Rockland, Maine


Rockland Light stands at the end of a mile-long breakwall. Photo Tom Richardson

The old “ugly duckling” story comes to mind when sailing inbound past the impressive and much-loved breakwater protecting Rockland Harbor. But instead of turning into a mere swan, this Penobscot Bay city now soars well beyond an improved look and sensibility. Heck, even the rich and famous have discovered it.

Still, with boats that range from mega motoryachts to diminutive daysailers, visitors to Penobscot Bay’s acknowledged hub of boating make the trip for pretty much the same reasons. One is easy navigation in and out of the harbor, which boasts plenty of room for even the biggest flotilla, plus good protection from storms. Another is the array of shoreside attractions, including festivals, shops, galleries, and museums. And then there’s the food.

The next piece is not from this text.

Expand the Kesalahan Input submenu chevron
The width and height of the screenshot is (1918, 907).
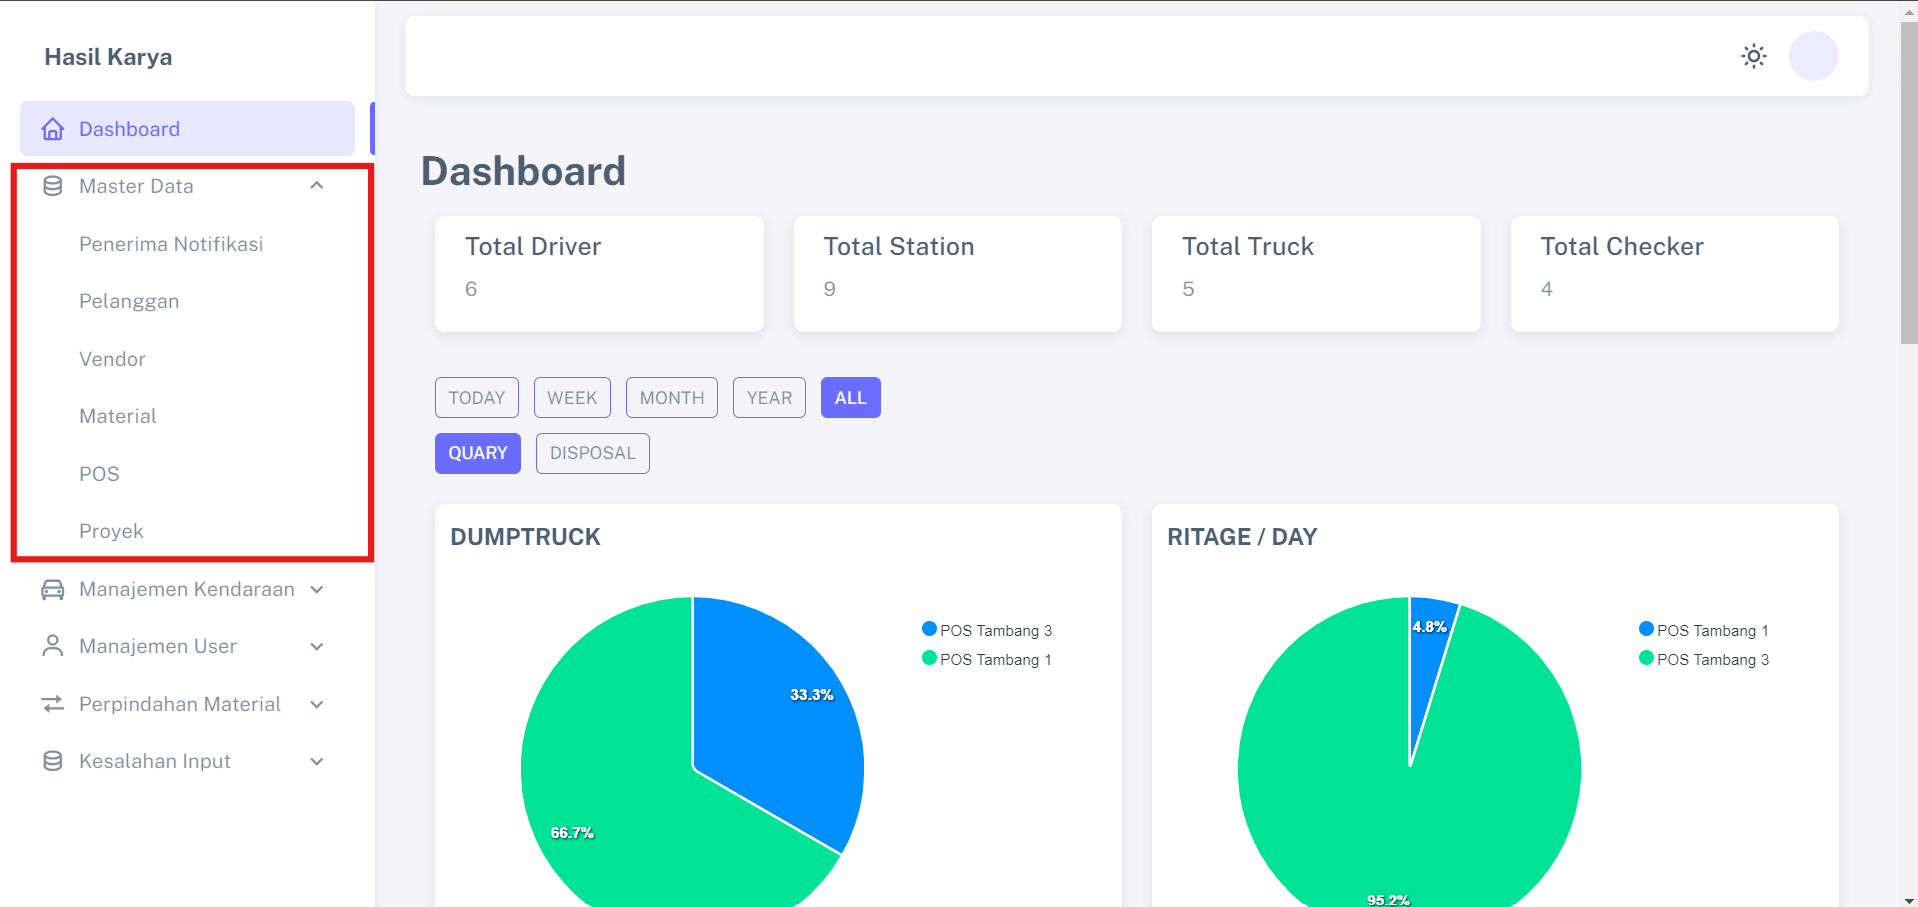[x=317, y=761]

Early-morning rowers in Rockland Harbor. Photo Tom Richardson

Wandering gourmands now flock to what was once a down-and-dirty fishing port, complete with the traditional sights and smells that come with processing the bounty of the sea. But that’s all in the rearview mirror. Today, the scents wafting along Main Street range from scrumptious to darn near irresistible. Even better, there are coffee bars, diners and all levels of expense and atmosphere throughout the town. And for those who prefer to cook onboard, a short walk from the harbormaster’s office on a Thursday morning puts you in the middle of an extensive Farmer’s Market, where you can pick up local produce, meats and fish for the galley.

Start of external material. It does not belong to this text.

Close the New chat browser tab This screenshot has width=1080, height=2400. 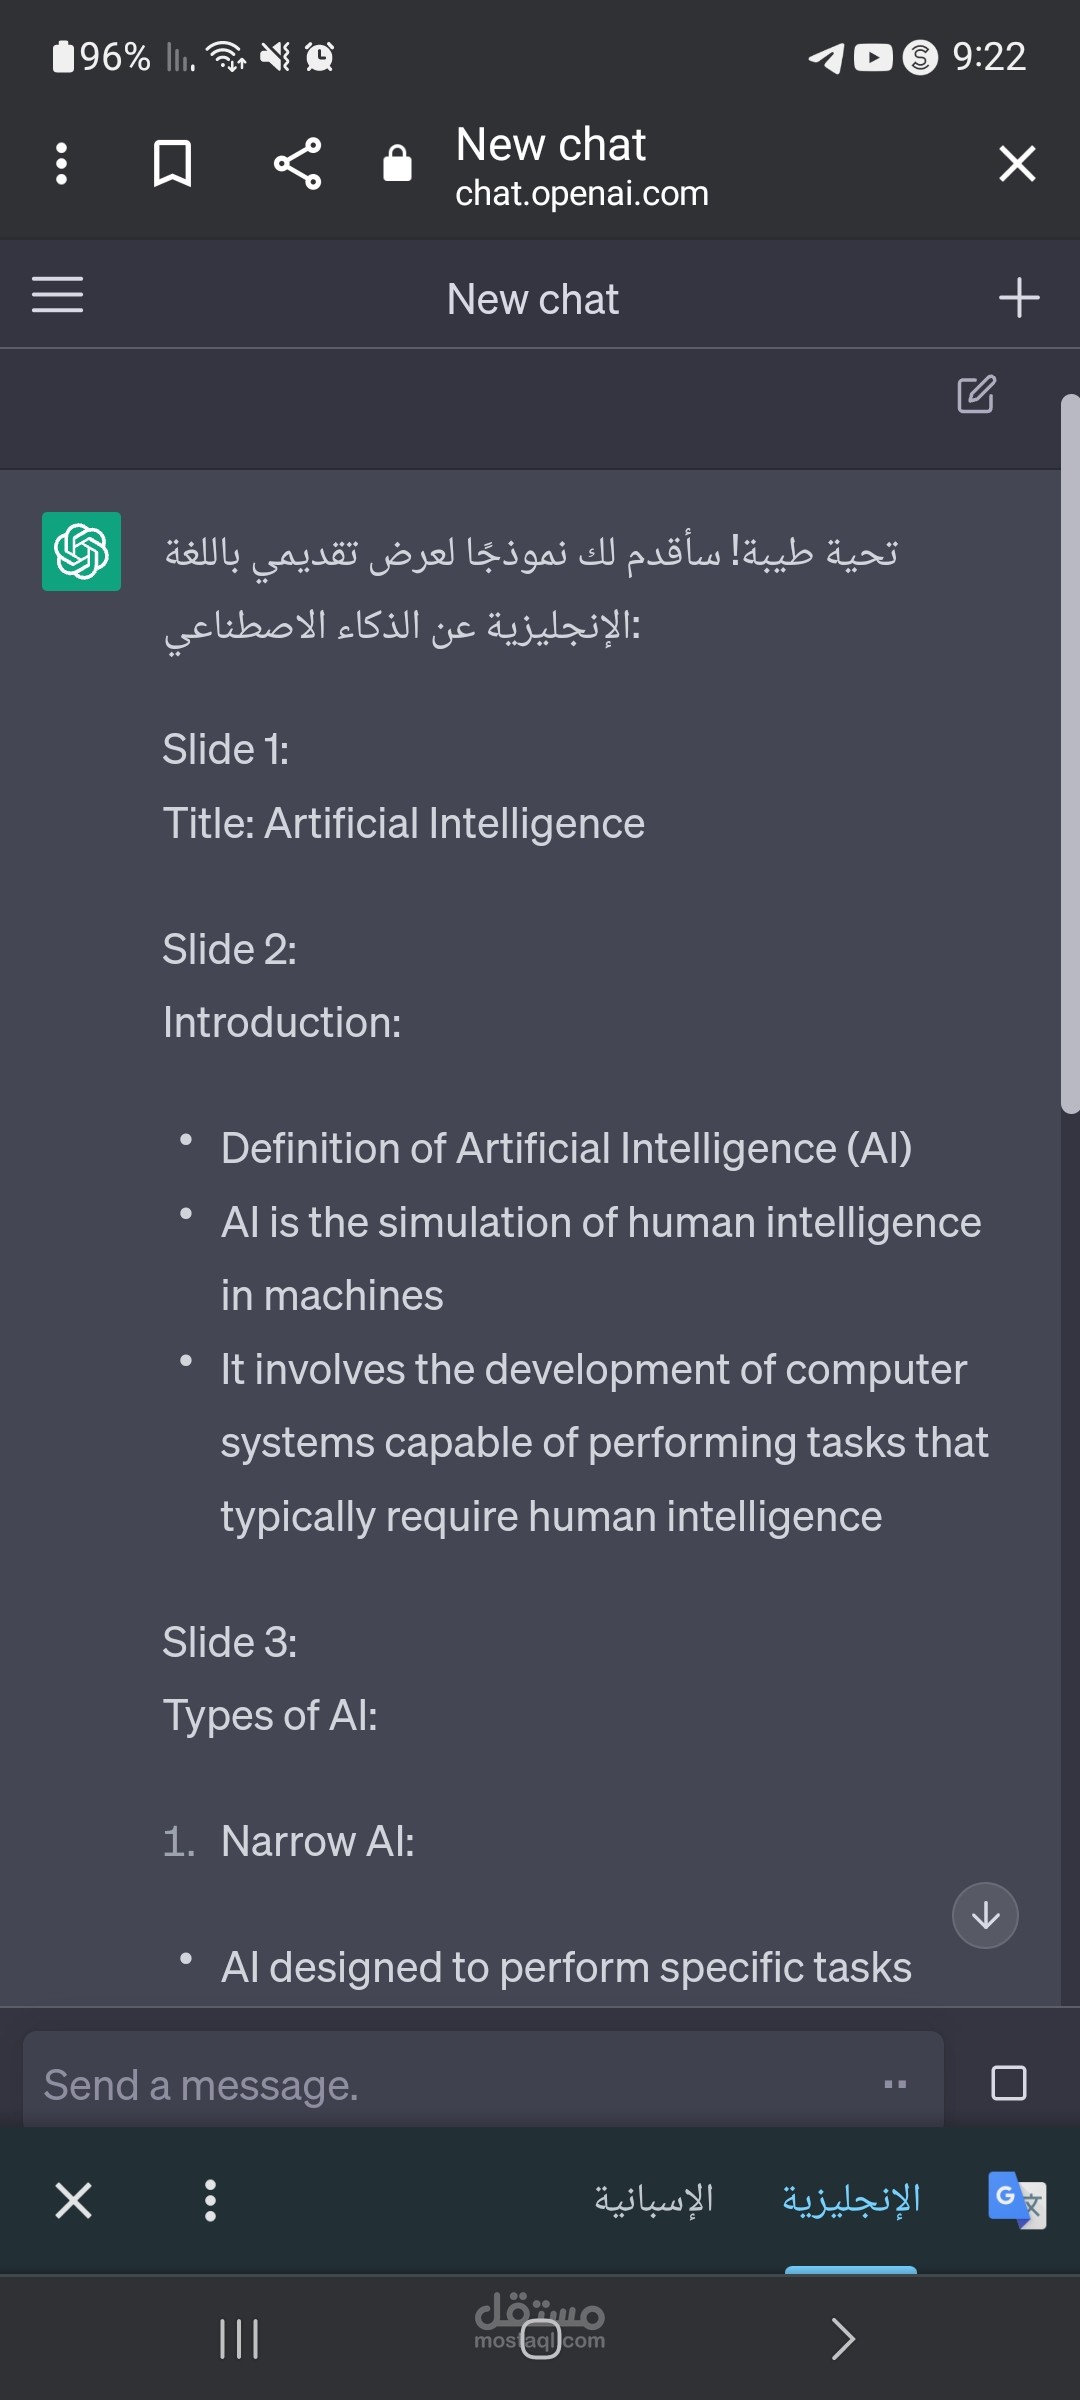(x=1017, y=163)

If you’re on a diet, Rockland also offers plenty to see and do within reasonable walking distance of the Rockland Public Landing or one of the four marinas huddled around centrally located Crockett Point. Art aficionados will be drawn to the Farnsworth Museum on Main Street, where works by the Wyeth family (N.C., Andrew, and James) seem to dominate the collection, although there are plenty of other sea-oriented masters, from Winslow Homer to Edward Hopper. This concentration of fine artistry has spawned a plethora of galleries, antiques boutiques and related businesses along Main Street or just off it, many featuring contemporary Maine artists who may be on the way up.

Many visiting sailors eventually wind up at the Maine Lighthouse Museum, which is a short walk just north of the public landing. Keep your sunglasses handy when visiting, as there is an abundance of bright, shiny, polished brass among the displays. The guided tours are also pretty informative.

For anyone interested in early-American autos, motorcycles, and aircraft, the Owls Head Transportation Museum is well out of town, but worth the effort to visit. With one of the best collections of pre-World War II vehicles and “flying machines” in the nation, be prepared to spend a long day gazing at ancient Harleys, a Steffy motorcycle or perhaps a Prescott or Stanley “motor carriage.” If you’re lucky, your visit may coincide with a fly-in, bike-in or some other gathering of hundreds of golden-oldies from all over the country. Ironically, there is no public transportation to the Transportation Museum from downtown Rockland, but the local cabbies know the way and are happy to oblige.

The Maine Lighthouse Museum is the place to learn about these coastal sentinels and the people who lived in them.

Those fly-ins, bike-ins and whatnot have to compete with a long line of festivals for which Rockland has become justifiably famous. Perhaps the best known is the annual tribute to the Pine Tree State’s most celebrated citizen: Homarus americanus. For nearly 70 years, the Maine Lobster Festival has served these popular crustaceans to throngs of visitors, recently topping more than 20,000 pounds of Mr. Redcoat to satisfy the four-day appetites on hand. Usually held during the first week in August, even the foodies show up to sample unusual lobster concoctions, which reportedly have included lobster ice cream.

Rockland offers another alternative for waistline-watchers when the North Atlantic Blues Festival takes over the town in mid-July. This four-day event attracts thousands of music lovers, who descend on the area for an al fresco event that now includes a popular “pub crawl” well into the night. The local clubs, bars and restaurants sport every imaginable version of blues style, making one pause and marvel at just how far a backwater fishing town has come from its blue-collar roots.

Archer’s on the Pier is one of Rockland’s many restaurants. Photo Tom Richardson

Want more? Well, back on the waterfront there are all manner of schooners sailing out of Rockland these days on day trips, evening cruises or weeklong adventures all over Penobscot Bay. In fact, Rockland now lays claim to the title “Schooner City,” an accolade that miffs a few other Penobscot ports that also advertise the passenger boats in significant numbers.

Thus it’s easy to see how a small brick-and-mortar city has evolved pretty nicely into a destination that welcomes boats big and small. Rockland has always had its eyes on the sea. It’s just that, at least in recent decades, the casual visitor has become the focus of attention.